* [SOURCE PASSAGE]
○ ○ ○ ○ ○

Nine of the EU’s 17 members (excluding Germany) received downgrades, including formerly AAA-rated France.

This new crisis means Kiwi exporters could be facing a miserable start to 2012, the report said.

Following the news, the euro initially dropped by a cent against the US dollar and the Kiwi dollar is soaring against all its major trading partners, heading for an unprecedented 63 cents against the euro.

For those selling to overseas markets, the situation is “really tough”, Bernard Hickey was quoted telling TVNZ.

“Those people exporting into Europe will really struggle at those sorts of rates,” said Hickey, of

“But if you’re an importer – you want to buy a Merecedes or a Porche – then now’s the time to do it.”

Whether the downgrade has any further effect on New Zealand is uncertain but it is worth remembering that less than 10% of our exports go to Euro zone countries, said Hickey.

He adds that we are much more reliant on China and Australia.

○ ○ ○ ○ ○

* [SOURCE EXCERPT]
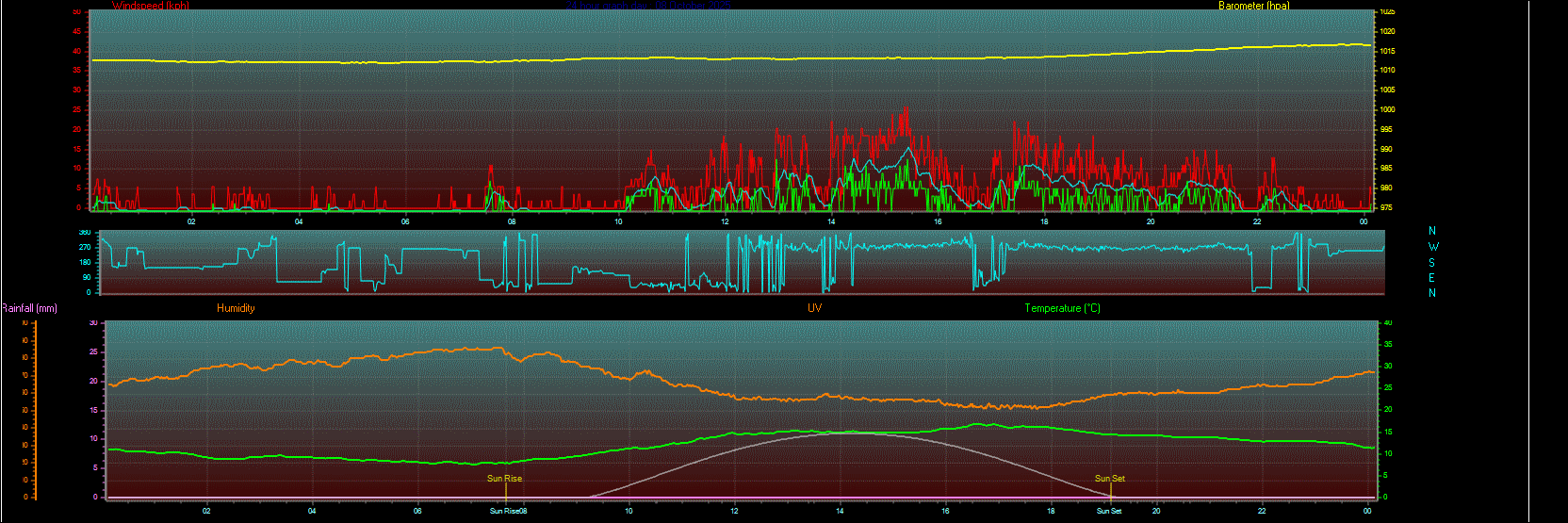Click the 02 hour tick on temperature graph
Viewport: 1568px width, 523px height.
(206, 511)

○ ○ ○ ○ ○

* [SET TASKS]
• A. In the report on the euro zone downgrades, why does Hickey suggest the downgrade may not hit New Zealand hard? Answer in one to three sentences.
• B. Answer these questions from the report on the euro zone downgrades, one line each:
(i) How many of the EU's 17 members received downgrades?
(ii) How far did the euro initially drop against the US dollar after the news?
(iii) According to Hickey, who should act now, and what should they do?
• C. Continue the news report on the euro zone downgrades, starting after its final sentence.

* [ANSWER LIST]
• A. Less than 10% of New Zealand's exports go to euro zone countries. The country relies much more on China and Australia.

• B.
(i) Nine.
(ii) By a cent.
(iii) Importers should buy now, for example a European car.

• C.
“However, if there is a real meltdown in those bond markets that transfers into the banking system in Europe, then we need to keep an eye on it because New Zealand is a debtor country. We do borrow a lot from the rest of the world.

“If those markets blow up in Europe, that will increase the cost of funding for that debt and that may be passed onto us in the form of higher mortgage rates,” he said.

S&P said policymakers had not done enough to address the crisis and were even overlooking a key cause of the problem: sharp differences in economic competitiveness among countries that use the euro.

“As such, we believe that a reform process based on a pillar of fiscal austerity alone risks becoming self-defeating, as domestic demand falls in line with consumers’ rising concerns about job security and disposable incomes, eroding national tax revenues,” the agency said.

While S&P gave higher grades to the European Central Bank for sustaining market confidence through emergency lending to euro zone banks, it said political initiatives thus far “may be insufficient” to address the crisis.

The mass downgrade follows S&P’s decision last August to strip the United States of its top credit rating, a move it also chalked up, at least partly, to political stalemate – namely, lawmakers’ inability to agree on ways to cut the budget deficit.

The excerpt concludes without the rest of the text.